▶ [Passage provided]
=-=-=-=-=
I'm writing an XML-transforming script with lxml, and I've run into
two unexpected behaviors:
First, ElementMaker doesn't accept the string results of xpath expressions:
>>> elem = etree.parse(io.StringIO('<root><node>text</node></root>'))
>>> E.b(elem.xpath('string(node)'))
Traceback (most recent call last):
File "<stdin>", line 1, in <module>
File "/opt/local/Library/Frameworks/Python.framework/Versions/3.2/lib/python3.2/site-packages/lxml/builder.py",
line 220, in __call__
raise TypeError("bad argument type: %r" % item)
TypeError: bad argument type: 'text'
>>> type(elem.xpath('string(node)'))
<class 'lxml.etree._ElementUnicodeResult'>
This happens because
https://github.com/lxml/lxml/blob/master/src/lxml/builder.py#L215
looks up the exact type of the argument in a dict, rather than doing
something that can respect _ElementUnicodeResult's inheritance from
str. Is this the right behavior for some reason I haven't thought of,
or is it just an oversight? The workaround is straightforward—just
pass the xpath result through str()—but it seems more verbose than
should be necessary.
Second, ElementMaker doesn't accept lists at all:
>>> etree.tostring(E.b(elem.xpath('node')))
=-=-=-=-=
Pick up the post about lxml's ElementMaker where it stops and continue writing it.

▶ [Records provided]
=-=-=-=-=
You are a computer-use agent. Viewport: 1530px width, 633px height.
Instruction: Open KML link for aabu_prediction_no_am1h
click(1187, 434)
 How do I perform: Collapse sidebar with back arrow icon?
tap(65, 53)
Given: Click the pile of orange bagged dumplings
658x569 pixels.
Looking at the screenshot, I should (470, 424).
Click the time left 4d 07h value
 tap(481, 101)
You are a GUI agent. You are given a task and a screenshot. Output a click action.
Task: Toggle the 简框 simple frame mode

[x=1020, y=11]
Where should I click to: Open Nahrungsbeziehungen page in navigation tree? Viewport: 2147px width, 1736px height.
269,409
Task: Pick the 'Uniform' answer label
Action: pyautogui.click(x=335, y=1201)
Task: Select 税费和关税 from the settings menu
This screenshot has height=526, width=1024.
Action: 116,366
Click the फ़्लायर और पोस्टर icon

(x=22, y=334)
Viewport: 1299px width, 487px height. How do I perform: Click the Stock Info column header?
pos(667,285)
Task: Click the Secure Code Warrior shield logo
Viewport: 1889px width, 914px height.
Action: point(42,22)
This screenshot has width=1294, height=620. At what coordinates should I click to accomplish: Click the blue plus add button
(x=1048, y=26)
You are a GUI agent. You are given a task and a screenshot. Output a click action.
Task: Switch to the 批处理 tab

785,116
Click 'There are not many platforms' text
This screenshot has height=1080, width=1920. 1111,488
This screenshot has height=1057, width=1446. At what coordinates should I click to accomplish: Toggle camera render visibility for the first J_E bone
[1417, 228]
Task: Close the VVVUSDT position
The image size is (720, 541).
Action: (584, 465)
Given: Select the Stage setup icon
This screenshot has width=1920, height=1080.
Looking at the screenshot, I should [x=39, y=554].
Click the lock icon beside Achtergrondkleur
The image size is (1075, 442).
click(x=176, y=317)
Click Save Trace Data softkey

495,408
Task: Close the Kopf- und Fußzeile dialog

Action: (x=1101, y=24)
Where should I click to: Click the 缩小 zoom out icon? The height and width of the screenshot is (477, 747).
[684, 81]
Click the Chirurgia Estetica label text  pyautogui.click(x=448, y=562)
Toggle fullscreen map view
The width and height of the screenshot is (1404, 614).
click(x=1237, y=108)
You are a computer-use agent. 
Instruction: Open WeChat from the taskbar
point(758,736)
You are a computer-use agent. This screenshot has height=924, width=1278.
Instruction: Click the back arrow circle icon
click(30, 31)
=-=-=-=-=
▶ [Exercise result]
Traceback (most recent call last):
File "<stdin>", line 1, in <module>
File "/opt/local/Library/Frameworks/Python.framework/Versions/3.2/lib/python3.2/site-packages/lxml/builder.py",
line 220, in __call__
raise TypeError("bad argument type: %r" % item)
TypeError: bad argument type: [<Element node at 0x106eb8d70>]
Accepting lists would also be useful for building HTML documents as
E.section("Header text", function_returning_element_sequence(),
"Footer text"). The workarounds for this are straightforward too:
>>> etree.tostring(E.b(elem.xpath('node')[0]))
b'<b><node>text</node></b>'
>>> etree.tostring(E.b(*elem.xpath('node')))
b'<b/>'
... oops. Looks like ElementMaker re-parents nodes passed to it rather
than copying them when they already have a parent. That's a third
surprise, although it makes sense if ElementMaker was only intended
for building entirely new documents, rather than copying bits from
existing documents.
This is with python-3.2.2, lxml-2.3.0, and libxml-2.7.8, Are these
worth filing bugs/feature requests about?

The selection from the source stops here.